Various structural and regulatory proteins are required in order to maintain the proper function and integrity of the muscle. Hence mutations of the genes involved in synthesis and regulation of those proteins can be responsible for the disruption of the muscle tissue. Such progressive muscle tissue damage can result in weakness and sometimes even loss of muscle bulk or replacement of normal muscle structure by scar tissue or fat.
In certain forms of muscular dystrophy, functional loss of proteins that are part of the dystrophin complex can weaken the plasma membrane of the muscle cells to the extent where even normal exercise tears the membrane. That results in the influx of extracellular ions (such as sodium and calcium) which destroy sarcoplasmic function; hence the affected muscle tissue loses contractile cells.
The extracellular matrix of the muscle can be viewed as a meshwork of collagen, glycoproteins and proteoglycans, and provides an attachment and signaling scaffold for myofibers. Mutations in several genes encoding the structural components of this matrix are responsible for congenital muscular dystrophies. Loss of integrin-mediated linkage between the cytoskeleton and the extracellular matrix is another important step in the development of muscular dystrophy.
A careful family history and the physical examination still represent a pivotal step in establishing a correct diagnosis, although a myriad of different laboratory test are employed in order to confirm the suspicion. Genetic testing often represents an important approach not only for diagnosing muscular dystrophies, but also to detect potential carriers.
The most important tools to address potential differential diagnostic issues are the determination of creatine kinase (CK) levels in order to see if there is a persistent increase of CK in plasma samples, magnetic resonance imaging (MRI) of the brain, nerve conduction velocity studies with repetitive stimulation to recognize abnormalities of neuromuscular transmission, muscle biopsy, as well as specific metabolic or genetic testing.
The diagnosis of congenital muscular dystrophies requires expertise in multiple specialties (such as neurology, pathology, neuroradiology, and genetics) available in only a few centers worldwide with sufficient experience to recognize a plethora of different subtypes.
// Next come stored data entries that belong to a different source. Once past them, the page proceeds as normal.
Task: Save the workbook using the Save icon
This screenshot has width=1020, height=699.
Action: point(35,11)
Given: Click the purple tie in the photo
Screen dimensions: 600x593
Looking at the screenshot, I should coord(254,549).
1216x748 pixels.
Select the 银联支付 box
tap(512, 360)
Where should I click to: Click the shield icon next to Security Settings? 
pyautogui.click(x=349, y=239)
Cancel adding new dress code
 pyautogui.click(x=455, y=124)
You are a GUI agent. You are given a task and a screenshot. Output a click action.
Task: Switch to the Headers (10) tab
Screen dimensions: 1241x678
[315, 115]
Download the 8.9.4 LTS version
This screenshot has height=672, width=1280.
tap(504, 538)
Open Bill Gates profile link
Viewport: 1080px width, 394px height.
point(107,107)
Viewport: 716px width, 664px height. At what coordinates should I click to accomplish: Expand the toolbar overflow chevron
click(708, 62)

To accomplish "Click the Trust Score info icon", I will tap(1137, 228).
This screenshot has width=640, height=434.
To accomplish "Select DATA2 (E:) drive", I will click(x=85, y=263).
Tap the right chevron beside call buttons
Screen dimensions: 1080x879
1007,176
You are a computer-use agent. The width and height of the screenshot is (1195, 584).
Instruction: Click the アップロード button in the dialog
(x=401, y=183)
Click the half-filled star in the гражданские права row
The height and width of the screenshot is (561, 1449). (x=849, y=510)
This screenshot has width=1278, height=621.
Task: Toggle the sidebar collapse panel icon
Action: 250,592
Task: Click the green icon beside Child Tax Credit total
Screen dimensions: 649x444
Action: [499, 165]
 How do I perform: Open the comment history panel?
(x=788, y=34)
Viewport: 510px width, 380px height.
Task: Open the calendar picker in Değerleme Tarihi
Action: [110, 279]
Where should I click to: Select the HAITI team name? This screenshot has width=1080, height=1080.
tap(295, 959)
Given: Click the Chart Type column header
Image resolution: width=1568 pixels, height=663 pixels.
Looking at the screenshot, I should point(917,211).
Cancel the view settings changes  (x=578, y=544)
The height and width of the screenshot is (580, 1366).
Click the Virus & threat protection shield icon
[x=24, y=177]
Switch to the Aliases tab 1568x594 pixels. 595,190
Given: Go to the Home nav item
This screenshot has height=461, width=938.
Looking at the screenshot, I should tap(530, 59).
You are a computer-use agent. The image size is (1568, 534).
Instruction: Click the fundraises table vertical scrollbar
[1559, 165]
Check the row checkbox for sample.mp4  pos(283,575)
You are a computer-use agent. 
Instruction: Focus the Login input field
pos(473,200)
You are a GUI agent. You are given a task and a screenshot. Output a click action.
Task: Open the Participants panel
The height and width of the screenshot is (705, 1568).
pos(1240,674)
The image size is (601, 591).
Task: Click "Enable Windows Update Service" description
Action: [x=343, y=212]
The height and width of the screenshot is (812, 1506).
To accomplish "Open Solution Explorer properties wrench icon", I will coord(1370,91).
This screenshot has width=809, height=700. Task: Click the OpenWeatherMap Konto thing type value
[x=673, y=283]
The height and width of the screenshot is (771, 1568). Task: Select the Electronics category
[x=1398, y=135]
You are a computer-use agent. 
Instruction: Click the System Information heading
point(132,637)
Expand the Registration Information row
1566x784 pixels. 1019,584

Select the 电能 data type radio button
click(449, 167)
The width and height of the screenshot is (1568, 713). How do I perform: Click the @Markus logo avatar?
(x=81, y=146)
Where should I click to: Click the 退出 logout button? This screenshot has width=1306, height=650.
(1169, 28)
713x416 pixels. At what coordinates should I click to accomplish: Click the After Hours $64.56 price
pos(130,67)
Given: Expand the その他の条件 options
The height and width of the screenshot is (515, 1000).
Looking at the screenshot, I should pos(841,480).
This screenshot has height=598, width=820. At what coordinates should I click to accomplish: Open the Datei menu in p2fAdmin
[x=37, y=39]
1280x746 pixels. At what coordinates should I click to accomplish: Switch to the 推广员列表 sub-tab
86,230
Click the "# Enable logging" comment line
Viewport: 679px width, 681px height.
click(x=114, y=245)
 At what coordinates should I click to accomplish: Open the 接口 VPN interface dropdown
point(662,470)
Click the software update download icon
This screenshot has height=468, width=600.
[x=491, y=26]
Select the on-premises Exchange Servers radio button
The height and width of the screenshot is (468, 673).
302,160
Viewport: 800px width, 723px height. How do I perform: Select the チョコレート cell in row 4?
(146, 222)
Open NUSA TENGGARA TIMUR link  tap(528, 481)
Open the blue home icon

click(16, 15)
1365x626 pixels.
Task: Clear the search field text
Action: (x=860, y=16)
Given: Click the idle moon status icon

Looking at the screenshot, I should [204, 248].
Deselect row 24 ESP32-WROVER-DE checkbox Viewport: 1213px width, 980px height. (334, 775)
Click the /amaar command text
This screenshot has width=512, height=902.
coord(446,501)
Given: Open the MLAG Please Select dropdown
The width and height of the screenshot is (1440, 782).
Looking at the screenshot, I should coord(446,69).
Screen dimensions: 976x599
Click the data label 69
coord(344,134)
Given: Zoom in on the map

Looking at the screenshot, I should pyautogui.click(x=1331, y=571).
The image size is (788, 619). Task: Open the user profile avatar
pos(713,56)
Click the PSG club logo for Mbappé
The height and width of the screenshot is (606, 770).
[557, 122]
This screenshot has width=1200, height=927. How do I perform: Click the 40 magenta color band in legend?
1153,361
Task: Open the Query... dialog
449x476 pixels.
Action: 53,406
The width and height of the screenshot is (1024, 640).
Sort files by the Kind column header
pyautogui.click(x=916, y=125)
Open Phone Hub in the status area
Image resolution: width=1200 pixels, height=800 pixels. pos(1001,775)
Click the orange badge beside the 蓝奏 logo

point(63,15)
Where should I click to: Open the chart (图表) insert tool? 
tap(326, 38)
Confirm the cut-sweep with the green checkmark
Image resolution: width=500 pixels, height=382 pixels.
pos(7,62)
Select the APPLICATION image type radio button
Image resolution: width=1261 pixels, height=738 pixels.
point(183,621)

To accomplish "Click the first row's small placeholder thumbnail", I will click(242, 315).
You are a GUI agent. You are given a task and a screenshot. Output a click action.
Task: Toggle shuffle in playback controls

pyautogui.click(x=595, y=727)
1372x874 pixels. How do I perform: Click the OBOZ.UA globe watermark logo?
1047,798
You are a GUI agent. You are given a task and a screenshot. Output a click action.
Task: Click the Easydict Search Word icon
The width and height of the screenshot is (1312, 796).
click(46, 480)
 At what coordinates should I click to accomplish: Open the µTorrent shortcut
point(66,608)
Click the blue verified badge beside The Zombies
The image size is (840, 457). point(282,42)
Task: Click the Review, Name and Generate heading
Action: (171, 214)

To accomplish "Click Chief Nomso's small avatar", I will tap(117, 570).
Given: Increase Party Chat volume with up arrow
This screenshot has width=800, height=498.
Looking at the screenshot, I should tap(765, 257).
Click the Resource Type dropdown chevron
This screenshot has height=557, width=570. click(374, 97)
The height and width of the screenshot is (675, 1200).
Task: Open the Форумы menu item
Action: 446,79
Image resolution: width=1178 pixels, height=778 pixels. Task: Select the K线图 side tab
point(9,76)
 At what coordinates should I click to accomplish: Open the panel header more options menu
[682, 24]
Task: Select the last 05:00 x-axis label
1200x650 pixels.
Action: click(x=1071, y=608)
In addition, ECG and pulmonary function tests are often indispensable in the postoperative care of dystrophic patients.
The advent of molecular diagnosis is essential for genetic and prenatal counseling, phenotype-genotype correlations, as well as for adequate management and prognosis for muscle dystrophies. Early identification of causative mutations will enable clinicians to take proactive measures to halt or even reverse muscle degeneration.